# AE 24w HID Flashlight VS 1MCP Spotlight-beam shots



## Aaron1100us (Mar 23, 2006)

I decided to test out my AE Powerlight and compare it to an old 1 million candlepower spotlight I had laying up in my shed. Not sure on the wattage of the spotlight. It has a 7.5 inch reflector and is being run off a car battery. It is made my Sunspot and is called "the power light" and is made in China. I don't have much information on it but it had a handle that turned into a small tripod. Probably 15 years old or so but still works good. Here are some beam shots 
first is day time pic and the two different lights


----------



## Aaron1100us (Mar 23, 2006)

I didn't get the tops of the trees in that last pic but they are about 150 yards away or so. The trees close up are around 50 yards or so. Here is the AE Powerlight


----------



## Aaron1100us (Mar 23, 2006)

This is the Sunspot "The Powerlight"


----------



## Aaron1100us (Mar 23, 2006)

These first pics are just the lights up in the air. Guess which one is which?


----------



## Aaron1100us (Mar 23, 2006)

Another AE


----------



## Aaron1100us (Mar 23, 2006)

Sunspot


----------



## Aaron1100us (Mar 23, 2006)

another


----------



## Aaron1100us (Mar 23, 2006)

50yrds


----------



## Aaron1100us (Mar 23, 2006)

50yrds


----------



## Aaron1100us (Mar 23, 2006)

150yrds


----------



## Aaron1100us (Mar 23, 2006)

150yrds. Its the trees on the top of the pic that are 150yrds away. They are up on a hill in our nieghbor's property.


----------



## Aaron1100us (Mar 23, 2006)

AE



straight up


----------



## Aaron1100us (Mar 23, 2006)

On the last pic, I had the AE pointing straight up on our deck out back and I went up into the front yard to take the pic. I couldn't get the whole thing in one picture. The blue light went up into the dark sky several hundered feet, total insanity This AE Powerlight amazes me every time I fire it up


----------



## spinkid (Mar 23, 2006)

Nice post. I just got my AE powerlight back from repair and I am extremely happy with it. The other night we had some really dense fog and I fired up the light and it was amazing on what it lit up. Obviously the beam didn't shoot very far, but my yard and the sky just lit up like one huge lightbulb. My neighbor even asked me the next day what I was shining to light up the sky.


----------



## CLHC (Mar 24, 2006)

Wow Aaron! Way to go on your pictures! :thumbsup:


----------



## Wrangler (Mar 24, 2006)

Thanks Aaron for these impressive pics!

I`ll get me a HID light this year but want to buy a flashlight style light.

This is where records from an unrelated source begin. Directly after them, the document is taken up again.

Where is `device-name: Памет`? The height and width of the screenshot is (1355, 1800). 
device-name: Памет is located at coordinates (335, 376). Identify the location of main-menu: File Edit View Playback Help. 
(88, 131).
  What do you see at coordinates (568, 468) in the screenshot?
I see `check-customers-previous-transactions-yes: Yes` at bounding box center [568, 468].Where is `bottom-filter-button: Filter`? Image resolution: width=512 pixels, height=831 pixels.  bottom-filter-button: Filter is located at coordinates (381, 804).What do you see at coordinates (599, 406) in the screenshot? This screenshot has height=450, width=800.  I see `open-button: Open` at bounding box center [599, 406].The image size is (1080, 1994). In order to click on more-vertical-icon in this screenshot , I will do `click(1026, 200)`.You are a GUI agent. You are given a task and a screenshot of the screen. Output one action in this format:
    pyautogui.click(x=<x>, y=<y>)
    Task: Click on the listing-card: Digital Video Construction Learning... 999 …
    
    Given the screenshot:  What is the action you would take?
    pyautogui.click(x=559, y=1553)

Guess the AE24 belongs to the brightest lights in this category or is the brightest!?


----------



## ianb (Mar 24, 2006)

Aaron, excellent photos and thanks for the great advice you gave me when I wanted to get one. I recently got mine and it has knocked my socks off, a great introduction to HID lights, a very impressive output. I had a go at beam shots the other night and only got one to come out at all...
...and it looks c**p when tiny and hosted...

http://photos.fotango.com/p/eba00364382f00000098.jpg

but it was very impressive, with the furthest trees over 100m away and majorly illuminated!

thanks, Ian


----------



## Aaron1100us (Mar 24, 2006)

Thanks for all the replies. This sure is a fun light to play with.


----------



## cmacclel (Mar 25, 2006)

Mine went on a Diet 

http://candlepowerforums.com/vb/showthread.php?p=1335076#post1335076


Mac


----------



## Aaron1100us (Mar 28, 2006)

Anyone else have any cool AE Powerlight beam shots?


----------